The Wall Street Journal reports a sharp drop in attitudes of Japanese retailers and other service providers. No surprise there, but it's a step back to the dark days of Japan's recent deep recession:
The main index in the Cabinet Office's monthly Economy Watchers Survey, which gauges sentiment largely among retailers and the service sector plunged to 27.7 in March, from 48.4 in February. The 27.7 figure is the lowest since February 2009, when the index stood at 19.4.People are buying food, but holding off on restaurants, hotels and hairdressers. While some of the decline is due to the Japanese tendency to self-restraint, or jishuku, there are still supply disruptions and power outages.
The added dimension of nuclear damage raises the stakes from earlier catastrophes, reports the Financial Times:
The longer it takes the plant's operator, Tokyo Electric Power (Tepco), to resolve the crisis, the longer the blackouts will continue, and concerns about radiation could intensify. These factors make the outlook for consumer demand very uncertain, and distinguish this disaster from the 1995 Kobe earthquake, say economists.The damage and resulting outages are affecting all sorts of things people take for granted.
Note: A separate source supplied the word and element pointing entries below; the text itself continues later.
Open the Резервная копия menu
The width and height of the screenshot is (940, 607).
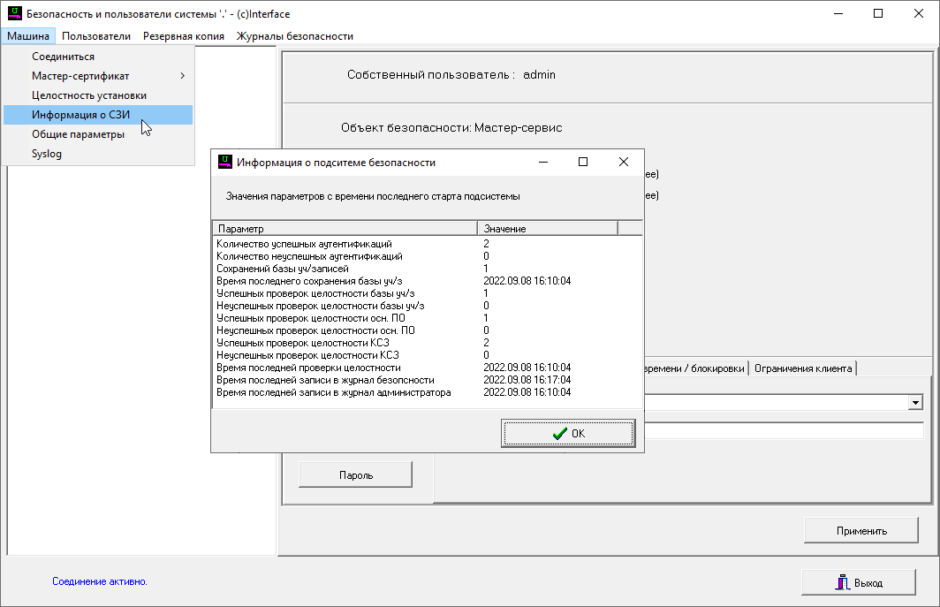[183, 36]
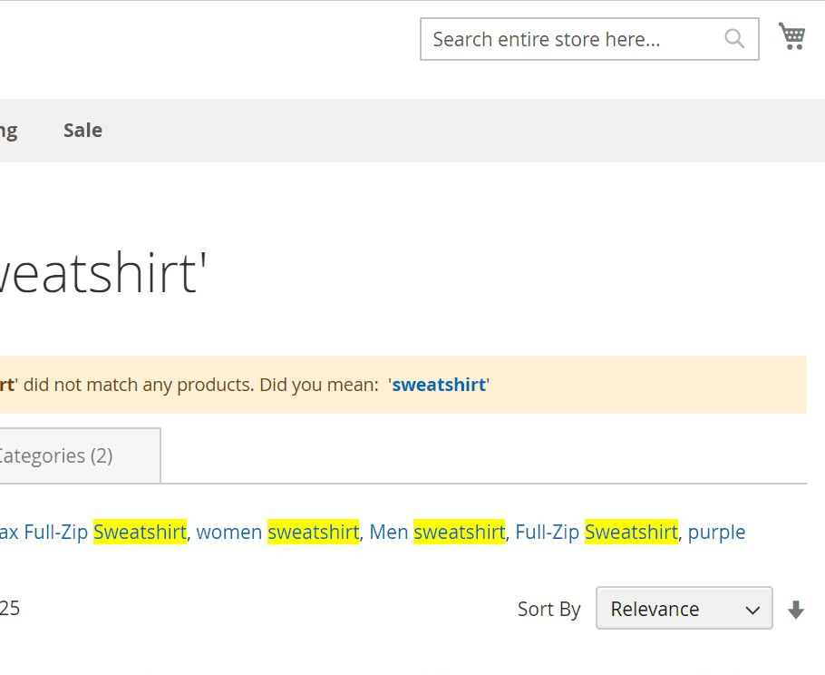Select the 'Men sweatshirt' related search term
The height and width of the screenshot is (675, 825).
437,532
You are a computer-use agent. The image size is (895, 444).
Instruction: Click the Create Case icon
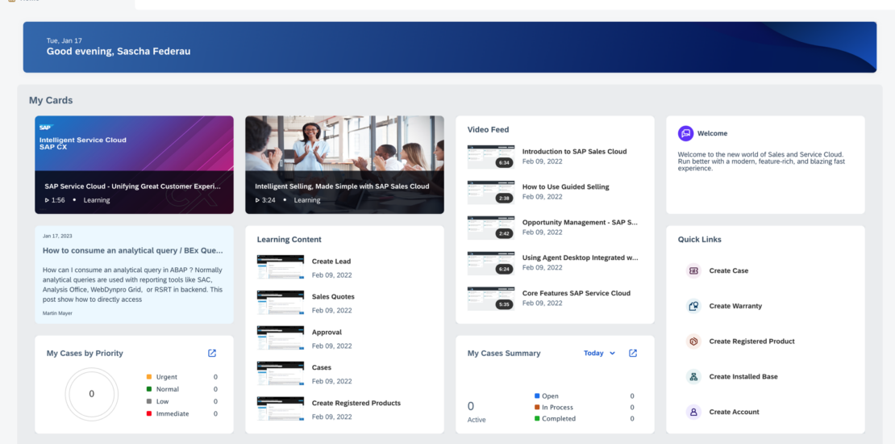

One of four factories owned by Japan Tobacco that makes cigarette filters is out of commission, forcing the company to stop all shipments for 10 days and reorganize. Foreign companies have stepped up their exports into Japan.
Supplies of bottled drinks are short as well, as two of the top makers of bottle caps are offline.
Car production is still at half of normal volume in Japan, due to shortages of many different types of parts. From the FT:
[Toyota] said it was still having difficulty obtaining 150 different components, although that number was down from 500 components in the first weeks after the quakes.Toyota says it will soon resume production at all plants, however. Honda is starting up one or two factories this week, while Nissan expects to have all its plants running again by next week.
The shortage in Japan is a boon for U.S. carmakers, however. Faced with the weakest sales in many years, they've been offering price incentives, but without new supply of Japanese cars the market, they are pulling the discounts. Prices of used cars are rising too, says the Financial Times:
General Motors sparked fears of a price war earlier in the year with a steep increase in incentives designed to win market share. But it reined back the discounts in March.
Reporting on a dinner last Thursday with GM's chief financial officer, Brian Johnson, an analyst at Barclays Capital told clients that Detroit's biggest carmaker "believes the inventory constraints cannot only reduce incentives in the near term, but also potentially set up another round of price increases".According to the used-car pricing service Kelley Blue Book, prices of a used Toyota Prius have risen almost 20 percnt this year. The average prices of small used cars, which are selling well due to rising fuel costs, are up 11 percent in a month.
Last, inventories of new Japanese cars are expected to be down 20 to 50 percent in May, says the head of AutoNation. Japan's disaster could thus be fleeting good news for U.S. automakers.